Crisi siriana: Israele mette in guardia la Russia sulla fornitura di armi

Moshe Yaalon (Getty Images)

Secondo quanto riportato dal canale all news panarabo Al Jazeera, Moshe Yaalon, ministro della difesa israeliano, ha risposto al viceministro degli esteri russo Sergey Ryabkov circa la fornitura di armi da parte della Russia all’esercito di Damasco. “Pensiamo che questa fornitura costituisca un fattore stabilizzante e crediamo che che i nostri passi sconsiglieranno certe teste calde dal considerare scenari che trasformerebbero quello siriano in un conflitto internazionale con il coinvolgimento di forze straniere”, aveva sottolineato l’alto esponente del ministero russo.

La fornitura riguarda in particolar modo i missili terra-aria S-300, dispositivi di lancio mobili e indipendenti, capaci di abbattere missili e aerei che entrino nel loro raggio d’azione. Ha messo in guardia Moshe Yaalon: “Per quanto ci riguarda, ciò costituisce una minaccia. Ovviamente in questa fase non posso affermare ci sia una escalation. Le spedizioni non sono state inviate ancora. E spero che non vengano inviate. Ma se, per disgrazia, arrivano in Siria, sapremo cosa fare”.
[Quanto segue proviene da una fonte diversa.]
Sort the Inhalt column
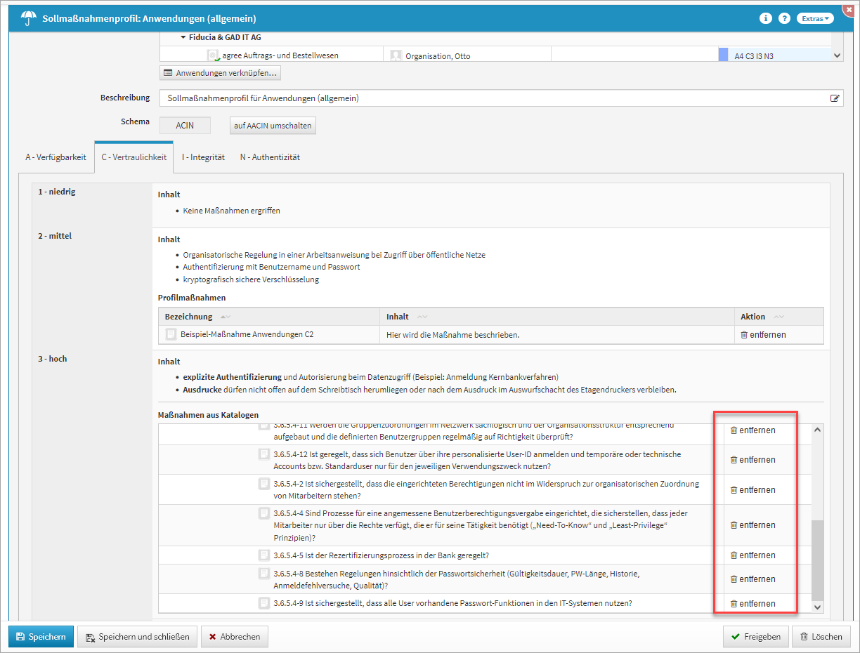860x653 pixels. pos(422,317)
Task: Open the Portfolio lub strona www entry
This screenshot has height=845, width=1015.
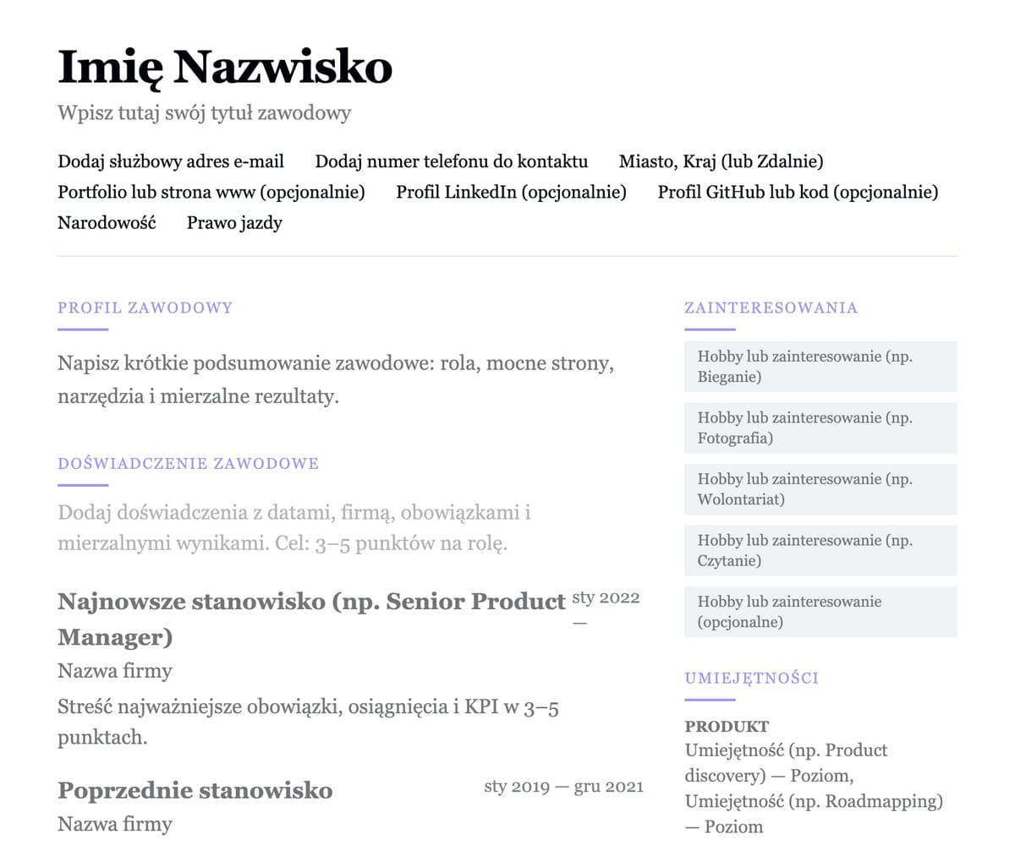Action: pyautogui.click(x=211, y=193)
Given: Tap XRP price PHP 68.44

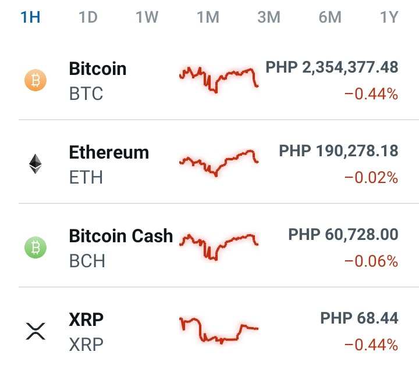Looking at the screenshot, I should pyautogui.click(x=360, y=318).
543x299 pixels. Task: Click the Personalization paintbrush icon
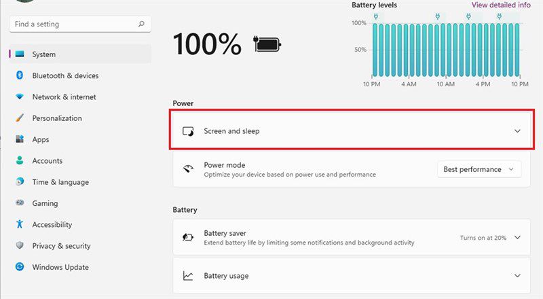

Le dichiarazioni di Yaalon sono state fatte prima che il primo ministro israeliano Benjamin Netanyahu ordinasse al suo gabinetto di rimanere in silenzio sulla questione. Intanto, la decisione dell’Unione Europea di revocare l’embargo delle armi ai ribelli siriani ha incassato l’appoggio degli Stati Uniti. Secondo quanto ha affermato il portavoce del Dipartimento di Stato degli Stati Uniti, Patrick Ventrell, la revoca dell’embargo “invia al regime di Assad il messaggio che il supporto all’opposizione è solo destinato ad aumentare”.